■ Instructions
**A)** In the piece on VR immersion, substitute "hero" for "protagonist" and write out the passage starting with "The same thing" and going on through "experience, but vicarious.".
**B)** In the piece on VR immersion, what kind of state does the writer say immersion is?

■ Page excerpt
■ ■ ■ ■ ■
PSVR is great, but the developers are woefully unaware of what constitutes an experience people actually want to have, and I think some of it is caused by a basic epistemological problem, i.e. they have no idea what "immersion" means. Consequently, the game selection sucks. It's absolutely awful. Sure, most of it is "neat," but "neat" isn't good.

Here's what I mean. "Immersion" is not anatomical mimicry, yet developers seem to have watched The Lawnmower Man when they were younger and now think that VR should be about simulating anatomical motions. This is not immersion. Immersion is an intellectual state, and is created by being absorbed by informed decisions such that you forget about your external context. For example, Chess is one of the most enduring games in history. Why? It is literally nothing but a sequence of complicated, informed decisions. Every "move" in Chess is not only the product of analysis and informed decision, it completely alters the context for the opponent and requires new analysis and a new informed decision. It is the act of analysis and informed decision that subdues the mental processes of the brain, enslaves them such that the player is incapable of thinking about anything else. One can play a game of Chess and be totally unaware of the passage of time, or anything else happening beyond the complex context of the chess set. THAT is immersion.

The same thing happens in a movie or a book, but in a movie or book the "informed decision" is vicarious - you anticipate the character encountering context, encountering obstacles, and having make an informed decision. The game player's "what will I do," is replaced by, "what will the protagonist do?" At root, it's the same experience, but vicarious.
■ ■ ■ ■ ■
■ Record list
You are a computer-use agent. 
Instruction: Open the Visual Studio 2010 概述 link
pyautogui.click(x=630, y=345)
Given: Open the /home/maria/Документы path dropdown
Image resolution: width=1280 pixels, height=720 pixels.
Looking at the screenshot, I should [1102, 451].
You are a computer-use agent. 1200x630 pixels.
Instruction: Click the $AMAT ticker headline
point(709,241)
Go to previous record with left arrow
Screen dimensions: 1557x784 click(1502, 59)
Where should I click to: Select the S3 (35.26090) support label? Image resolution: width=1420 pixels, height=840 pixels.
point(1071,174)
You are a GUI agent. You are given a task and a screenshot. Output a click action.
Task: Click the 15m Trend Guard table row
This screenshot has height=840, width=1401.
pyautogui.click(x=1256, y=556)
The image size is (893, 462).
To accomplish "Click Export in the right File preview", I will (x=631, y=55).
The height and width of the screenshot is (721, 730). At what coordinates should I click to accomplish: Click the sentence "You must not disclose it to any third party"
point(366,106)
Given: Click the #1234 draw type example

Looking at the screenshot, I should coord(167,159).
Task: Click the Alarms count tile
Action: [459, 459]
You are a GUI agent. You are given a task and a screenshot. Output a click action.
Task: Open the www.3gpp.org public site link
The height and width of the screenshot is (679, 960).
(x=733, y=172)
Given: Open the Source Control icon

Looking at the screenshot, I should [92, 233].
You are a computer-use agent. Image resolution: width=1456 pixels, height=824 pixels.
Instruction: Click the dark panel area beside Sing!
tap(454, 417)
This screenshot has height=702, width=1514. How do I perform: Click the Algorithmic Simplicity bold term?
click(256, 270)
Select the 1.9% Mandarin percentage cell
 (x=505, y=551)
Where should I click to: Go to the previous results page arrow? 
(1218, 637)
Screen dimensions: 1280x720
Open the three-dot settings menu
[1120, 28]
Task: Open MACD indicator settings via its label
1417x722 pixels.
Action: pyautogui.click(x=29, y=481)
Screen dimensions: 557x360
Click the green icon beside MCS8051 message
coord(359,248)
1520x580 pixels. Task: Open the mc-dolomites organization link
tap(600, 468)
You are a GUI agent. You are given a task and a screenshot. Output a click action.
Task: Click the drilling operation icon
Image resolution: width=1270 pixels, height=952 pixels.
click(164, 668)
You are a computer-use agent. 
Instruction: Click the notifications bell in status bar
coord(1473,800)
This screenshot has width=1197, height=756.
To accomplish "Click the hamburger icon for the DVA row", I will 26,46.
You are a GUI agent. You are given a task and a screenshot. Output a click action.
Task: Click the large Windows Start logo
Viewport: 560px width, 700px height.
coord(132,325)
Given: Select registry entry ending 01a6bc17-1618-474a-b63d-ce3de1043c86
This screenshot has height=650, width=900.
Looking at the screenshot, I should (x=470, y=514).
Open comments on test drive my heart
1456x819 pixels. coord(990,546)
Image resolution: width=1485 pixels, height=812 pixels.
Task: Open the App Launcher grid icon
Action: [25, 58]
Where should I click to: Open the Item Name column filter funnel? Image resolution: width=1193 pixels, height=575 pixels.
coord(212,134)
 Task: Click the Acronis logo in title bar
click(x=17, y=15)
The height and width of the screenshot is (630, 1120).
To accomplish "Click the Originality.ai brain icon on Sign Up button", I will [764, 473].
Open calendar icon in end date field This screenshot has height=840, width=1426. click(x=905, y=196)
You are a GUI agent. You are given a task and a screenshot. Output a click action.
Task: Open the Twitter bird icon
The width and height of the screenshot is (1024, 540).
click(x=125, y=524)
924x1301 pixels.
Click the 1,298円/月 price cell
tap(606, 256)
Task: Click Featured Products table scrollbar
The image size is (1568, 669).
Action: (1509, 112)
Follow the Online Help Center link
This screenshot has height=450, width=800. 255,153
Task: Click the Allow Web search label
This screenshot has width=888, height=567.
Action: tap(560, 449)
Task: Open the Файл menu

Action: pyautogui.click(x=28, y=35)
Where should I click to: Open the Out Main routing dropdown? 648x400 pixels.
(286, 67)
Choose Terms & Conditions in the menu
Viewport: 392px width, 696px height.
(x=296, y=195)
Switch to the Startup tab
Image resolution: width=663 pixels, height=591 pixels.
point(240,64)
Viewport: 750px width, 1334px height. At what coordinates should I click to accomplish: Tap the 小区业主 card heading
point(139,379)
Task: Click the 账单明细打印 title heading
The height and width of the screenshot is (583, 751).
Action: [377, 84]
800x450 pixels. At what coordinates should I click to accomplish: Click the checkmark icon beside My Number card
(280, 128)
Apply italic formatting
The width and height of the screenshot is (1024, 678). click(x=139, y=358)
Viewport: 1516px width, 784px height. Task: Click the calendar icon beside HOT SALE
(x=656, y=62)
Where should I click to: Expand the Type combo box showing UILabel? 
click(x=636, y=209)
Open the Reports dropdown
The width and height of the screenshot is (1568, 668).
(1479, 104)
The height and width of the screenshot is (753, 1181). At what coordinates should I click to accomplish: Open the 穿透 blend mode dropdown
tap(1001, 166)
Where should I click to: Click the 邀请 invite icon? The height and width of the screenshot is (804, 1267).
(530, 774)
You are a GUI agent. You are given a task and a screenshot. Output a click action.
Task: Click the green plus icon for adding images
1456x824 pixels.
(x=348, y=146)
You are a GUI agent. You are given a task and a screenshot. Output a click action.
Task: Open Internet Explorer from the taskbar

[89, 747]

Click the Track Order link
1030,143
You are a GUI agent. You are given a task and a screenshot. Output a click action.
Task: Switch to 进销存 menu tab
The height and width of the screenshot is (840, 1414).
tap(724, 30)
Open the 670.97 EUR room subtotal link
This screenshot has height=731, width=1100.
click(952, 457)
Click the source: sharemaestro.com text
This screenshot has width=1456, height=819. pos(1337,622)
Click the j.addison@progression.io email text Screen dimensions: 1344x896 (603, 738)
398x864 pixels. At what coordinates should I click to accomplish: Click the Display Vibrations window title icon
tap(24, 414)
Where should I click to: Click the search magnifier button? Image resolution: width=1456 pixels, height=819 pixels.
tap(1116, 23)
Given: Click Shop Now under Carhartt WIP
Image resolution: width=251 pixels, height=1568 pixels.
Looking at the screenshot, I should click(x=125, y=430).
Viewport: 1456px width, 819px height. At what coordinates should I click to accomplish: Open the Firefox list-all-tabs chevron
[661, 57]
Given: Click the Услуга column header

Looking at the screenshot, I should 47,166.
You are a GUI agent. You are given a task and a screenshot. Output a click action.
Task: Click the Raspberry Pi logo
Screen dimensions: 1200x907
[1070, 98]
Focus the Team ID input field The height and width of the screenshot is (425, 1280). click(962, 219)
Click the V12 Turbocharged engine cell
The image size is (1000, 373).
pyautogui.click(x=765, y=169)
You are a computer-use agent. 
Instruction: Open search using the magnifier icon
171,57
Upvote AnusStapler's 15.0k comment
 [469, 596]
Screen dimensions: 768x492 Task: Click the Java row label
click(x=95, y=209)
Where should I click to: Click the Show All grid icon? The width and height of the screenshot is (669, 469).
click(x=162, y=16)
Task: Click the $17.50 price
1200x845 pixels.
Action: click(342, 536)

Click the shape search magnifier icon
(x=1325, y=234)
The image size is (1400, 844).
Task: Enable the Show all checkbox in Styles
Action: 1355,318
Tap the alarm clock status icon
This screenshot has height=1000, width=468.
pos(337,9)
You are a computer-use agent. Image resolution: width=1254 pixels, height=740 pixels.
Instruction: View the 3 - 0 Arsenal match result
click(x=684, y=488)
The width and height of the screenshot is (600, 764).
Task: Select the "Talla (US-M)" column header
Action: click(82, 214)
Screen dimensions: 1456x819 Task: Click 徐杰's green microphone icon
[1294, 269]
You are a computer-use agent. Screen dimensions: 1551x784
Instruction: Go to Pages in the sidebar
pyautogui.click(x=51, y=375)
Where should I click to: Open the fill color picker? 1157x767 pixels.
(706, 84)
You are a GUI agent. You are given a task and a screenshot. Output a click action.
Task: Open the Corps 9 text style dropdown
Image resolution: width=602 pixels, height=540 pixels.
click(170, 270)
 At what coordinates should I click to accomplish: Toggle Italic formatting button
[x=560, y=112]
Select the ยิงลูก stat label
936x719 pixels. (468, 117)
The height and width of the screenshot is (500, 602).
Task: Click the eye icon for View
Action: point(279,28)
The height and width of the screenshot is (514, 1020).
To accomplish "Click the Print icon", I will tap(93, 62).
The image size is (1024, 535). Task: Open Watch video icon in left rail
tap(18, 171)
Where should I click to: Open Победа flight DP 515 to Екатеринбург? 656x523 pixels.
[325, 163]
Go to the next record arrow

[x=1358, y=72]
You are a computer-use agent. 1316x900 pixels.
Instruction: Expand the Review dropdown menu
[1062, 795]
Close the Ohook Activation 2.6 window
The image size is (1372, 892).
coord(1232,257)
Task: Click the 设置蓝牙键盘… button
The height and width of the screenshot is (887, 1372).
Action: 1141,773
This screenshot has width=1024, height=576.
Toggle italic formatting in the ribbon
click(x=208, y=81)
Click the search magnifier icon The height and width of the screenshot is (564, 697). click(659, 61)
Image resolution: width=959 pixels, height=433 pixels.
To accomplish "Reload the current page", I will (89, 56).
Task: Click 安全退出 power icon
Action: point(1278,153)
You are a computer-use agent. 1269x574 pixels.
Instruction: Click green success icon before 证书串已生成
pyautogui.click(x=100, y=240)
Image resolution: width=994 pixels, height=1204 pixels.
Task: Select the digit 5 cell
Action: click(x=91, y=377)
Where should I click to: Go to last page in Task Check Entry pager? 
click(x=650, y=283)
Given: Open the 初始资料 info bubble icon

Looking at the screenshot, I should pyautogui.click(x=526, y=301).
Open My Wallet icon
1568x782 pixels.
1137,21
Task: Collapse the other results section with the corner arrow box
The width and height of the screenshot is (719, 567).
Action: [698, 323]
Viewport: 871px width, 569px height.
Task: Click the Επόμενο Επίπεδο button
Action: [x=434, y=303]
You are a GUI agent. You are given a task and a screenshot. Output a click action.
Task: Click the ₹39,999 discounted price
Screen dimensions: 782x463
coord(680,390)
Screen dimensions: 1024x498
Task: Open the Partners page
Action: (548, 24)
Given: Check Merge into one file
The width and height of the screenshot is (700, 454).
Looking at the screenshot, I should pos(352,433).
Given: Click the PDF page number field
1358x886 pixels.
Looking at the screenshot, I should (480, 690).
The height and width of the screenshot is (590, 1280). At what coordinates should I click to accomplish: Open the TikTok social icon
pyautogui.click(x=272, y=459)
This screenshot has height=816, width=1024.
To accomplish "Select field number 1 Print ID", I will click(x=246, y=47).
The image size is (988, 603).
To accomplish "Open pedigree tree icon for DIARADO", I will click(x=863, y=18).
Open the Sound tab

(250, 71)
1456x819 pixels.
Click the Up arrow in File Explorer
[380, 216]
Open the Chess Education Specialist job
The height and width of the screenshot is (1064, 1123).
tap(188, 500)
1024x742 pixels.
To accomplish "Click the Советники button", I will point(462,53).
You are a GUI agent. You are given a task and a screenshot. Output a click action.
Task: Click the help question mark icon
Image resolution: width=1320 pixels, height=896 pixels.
■ ■ ■ ■ ■
■ Answers below
**A)**
The same thing happens in a movie or a book, but in a movie or book the "informed decision" is vicarious - you anticipate the character encountering context, encountering obstacles, and having make an informed decision. The game player's "what will I do," is replaced by, "what will the hero do?" At root, it's the same experience, but vicarious.

**B)** An intellectual state.